A 0.700-kg ball is on the end of a rope that is 2.20 m in length. The ball and rope are attached to a pole and the entire apparatus, including the pole, rotates about the pole's symmetry axis. The rope makes an angle of 70.0° with respect to the vertical as shown. What is the tangential speed of the ball?

I got this:counterbalanced by the horizontal component of rope tension:
m*g*sin(70)

r=2.2*sin(70)
So here's the result
using g=9.81
v=sin(70)*sqrt(2.2*9.81)
v=4.36 m/s but its wrong could someone please help me out. Thank you and sorry for reposting.

Answer 1

If I visulize the situation,

mg*sintheta=mv^2/r.

Now if the pole movement is small, then r= length*sinTheta

mg(sinTheta)=mv^2/length*sinTheta

v= sinTheta*sqrt (g*lengthrope)

that is what you have in theequation, but not what you calculated. Recalculate

Answer 2

Sorry I keep recalculating, but i keep getting 4.36 m/s and that's wrong I don't know what I am doing wrong.

Answer 3

sqrt(g*lengthrope)=4.64

sin70deg=hmmmm.

Ok, without a picture, I am not certain of where the angle is.

If the angle is measured from the downward vertical to the slanted rope, then sin70 is correct.

Answer 4

To find the tangential speed of the ball, you need to consider the forces acting on it and apply Newton's laws of motion.

First, let's calculate the tension in the rope. The weight of the ball (mg) can be divided into two components: the vertical component (mg * cos(70°)) and the horizontal component (mg * sin(70°)).

The horizontal component of the rope tension will provide the necessary centripetal force to keep the ball moving in a circular path, while the vertical component will balance the weight of the ball.

Now, let's calculate the horizontal component of the rope tension:
Tension_horizontal = mg * sin(70°)

Next, let's find the radius of the circular path. The length of the rope (2.20 m) is equal to the circumference of the circle.

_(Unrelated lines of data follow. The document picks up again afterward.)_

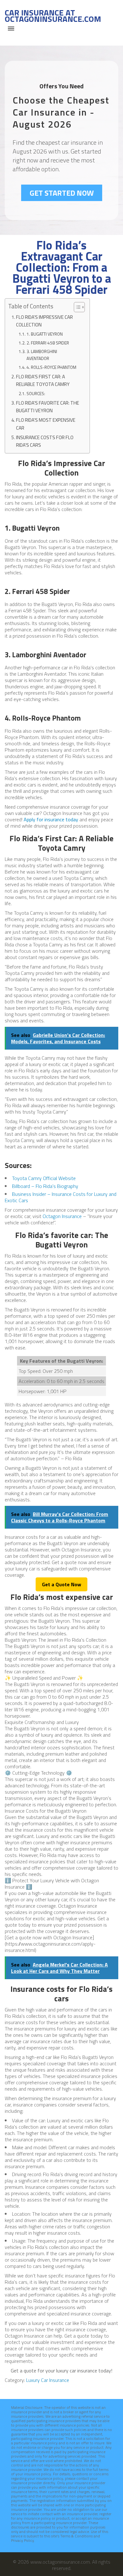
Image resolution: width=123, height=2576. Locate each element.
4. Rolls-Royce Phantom (51, 367)
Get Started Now (62, 193)
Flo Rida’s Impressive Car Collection (44, 320)
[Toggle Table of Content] (76, 307)
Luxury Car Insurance (47, 2380)
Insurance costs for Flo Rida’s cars (44, 441)
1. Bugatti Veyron (44, 334)
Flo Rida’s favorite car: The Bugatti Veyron (47, 406)
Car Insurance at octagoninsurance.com (53, 15)
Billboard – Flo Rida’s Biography (45, 1186)
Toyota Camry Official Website (44, 1178)
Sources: (35, 393)
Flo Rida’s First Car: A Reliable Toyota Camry (43, 380)
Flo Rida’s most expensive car (45, 423)
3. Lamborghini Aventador (41, 355)
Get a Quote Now (61, 1584)
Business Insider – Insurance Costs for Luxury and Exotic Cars (60, 1197)
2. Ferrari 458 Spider (47, 343)
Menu (11, 28)
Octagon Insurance (62, 1216)
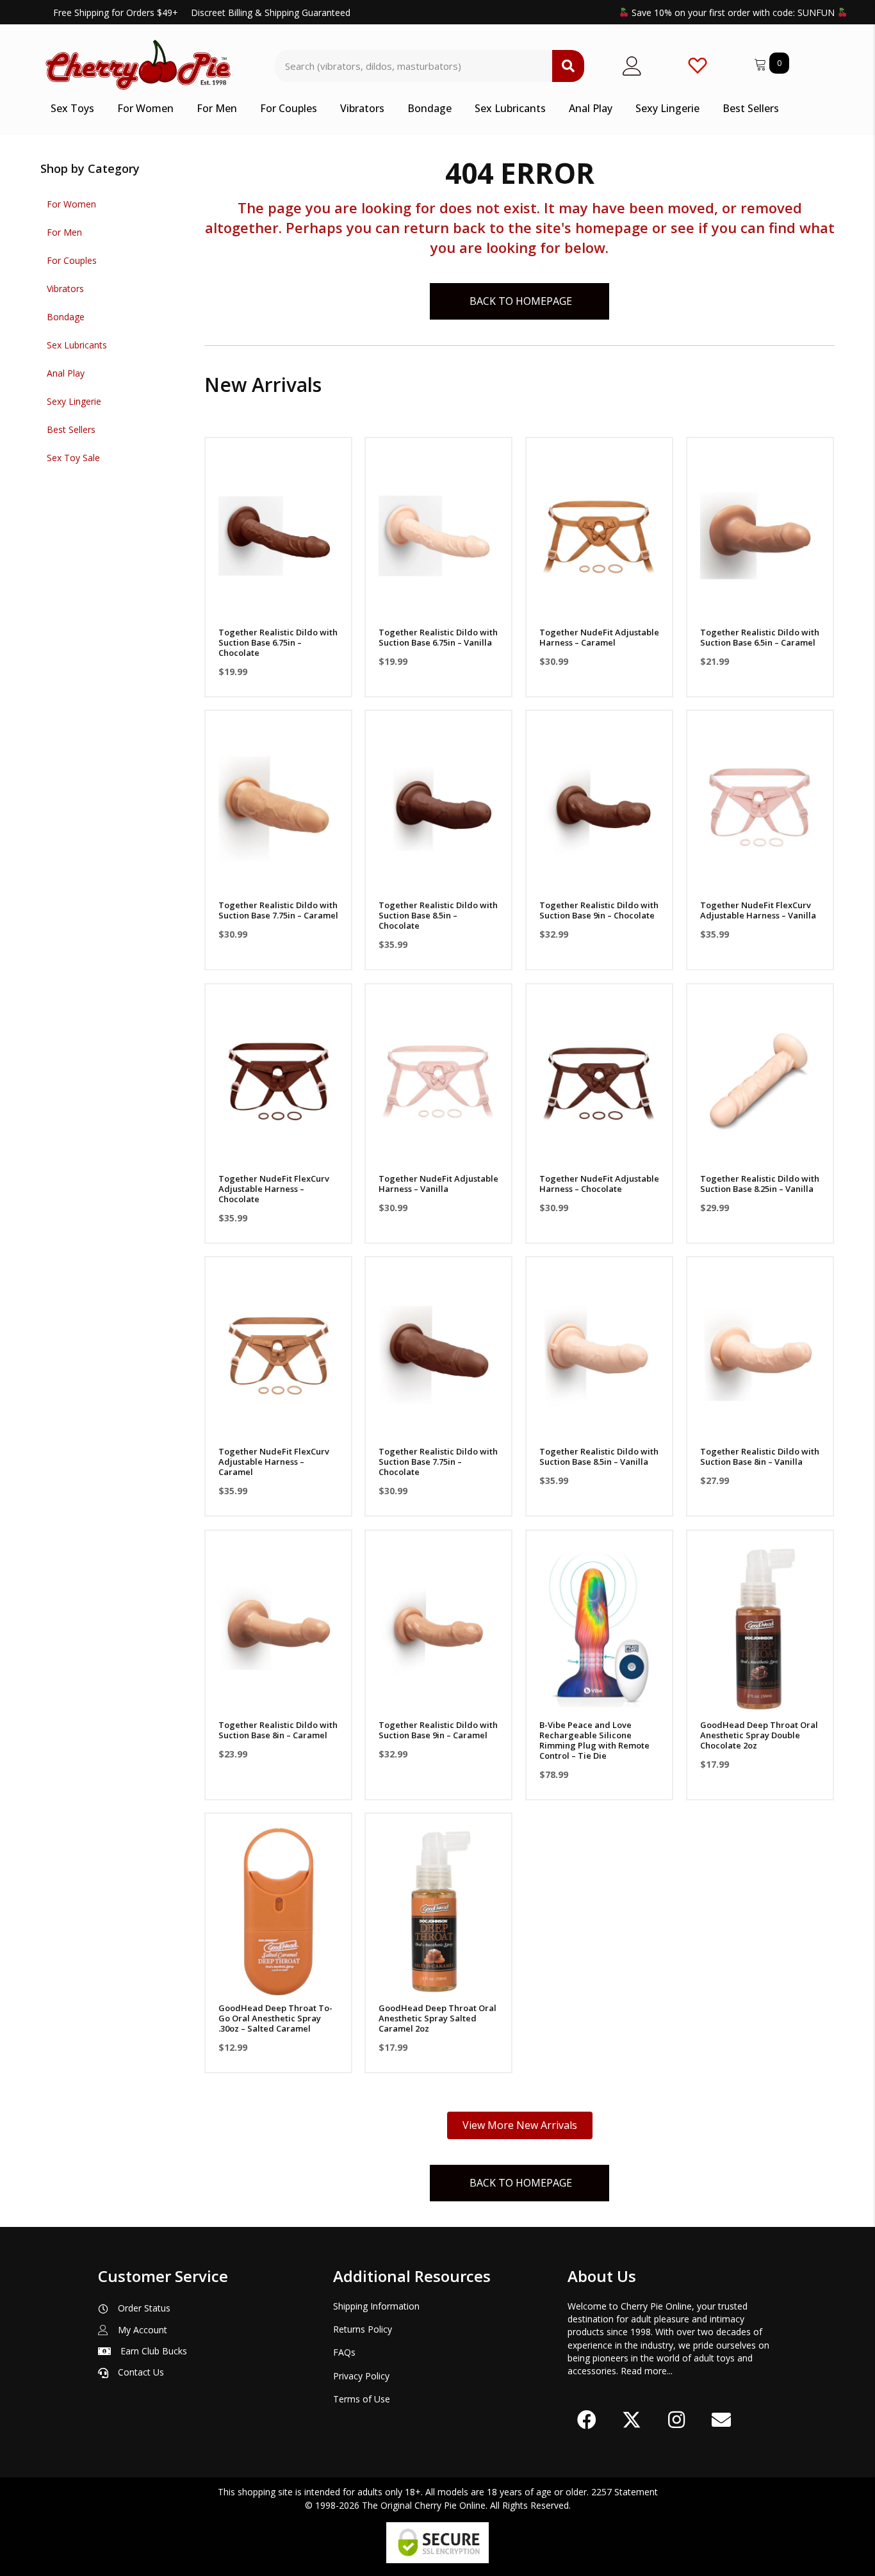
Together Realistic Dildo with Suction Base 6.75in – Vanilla (438, 637)
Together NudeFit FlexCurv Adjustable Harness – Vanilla (758, 910)
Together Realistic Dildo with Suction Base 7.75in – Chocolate (438, 1462)
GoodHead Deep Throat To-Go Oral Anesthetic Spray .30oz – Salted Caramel (275, 2018)
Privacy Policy (361, 2376)
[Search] (568, 66)
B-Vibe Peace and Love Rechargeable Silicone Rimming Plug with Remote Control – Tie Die (594, 1740)
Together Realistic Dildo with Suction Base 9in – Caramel (438, 1730)
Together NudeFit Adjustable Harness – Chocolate (599, 1183)
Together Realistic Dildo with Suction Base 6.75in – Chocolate (278, 642)
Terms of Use (361, 2399)
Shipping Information (376, 2306)
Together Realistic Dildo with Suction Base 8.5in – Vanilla (598, 1456)
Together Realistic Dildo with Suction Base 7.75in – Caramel (278, 910)
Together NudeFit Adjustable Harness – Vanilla (438, 1183)
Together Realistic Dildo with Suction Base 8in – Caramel (278, 1730)
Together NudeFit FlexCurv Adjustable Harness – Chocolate (273, 1189)
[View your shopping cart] (761, 62)
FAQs (344, 2352)
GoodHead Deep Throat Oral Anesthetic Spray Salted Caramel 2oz (437, 2018)
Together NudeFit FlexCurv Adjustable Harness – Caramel (273, 1462)
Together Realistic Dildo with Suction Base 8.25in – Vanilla (759, 1183)
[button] (278, 604)
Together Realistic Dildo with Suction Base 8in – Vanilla (759, 1456)
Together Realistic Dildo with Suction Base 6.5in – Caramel (759, 637)
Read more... (647, 2371)
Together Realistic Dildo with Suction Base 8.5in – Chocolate (438, 915)
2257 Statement (624, 2492)
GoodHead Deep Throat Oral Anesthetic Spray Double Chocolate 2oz (759, 1735)
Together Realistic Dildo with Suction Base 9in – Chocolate (598, 910)
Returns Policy (362, 2329)
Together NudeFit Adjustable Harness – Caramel (599, 637)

So, the radius (r) can be expressed as:
r = 2.20 m / (2π)

Finally, we can find the tangential speed (v) using the equation:
v = (Tension_horizontal) / (mass) * (radius)

Putting it all together:
Tension_horizontal = 0.700 kg * 9.81 m/s² * sin(70°)
r = 2.20 m / (2π)
v = (Tension_horizontal) / (mass) * (radius)

Now, you can substitute the values into the equation to calculate the tangential speed of the ball.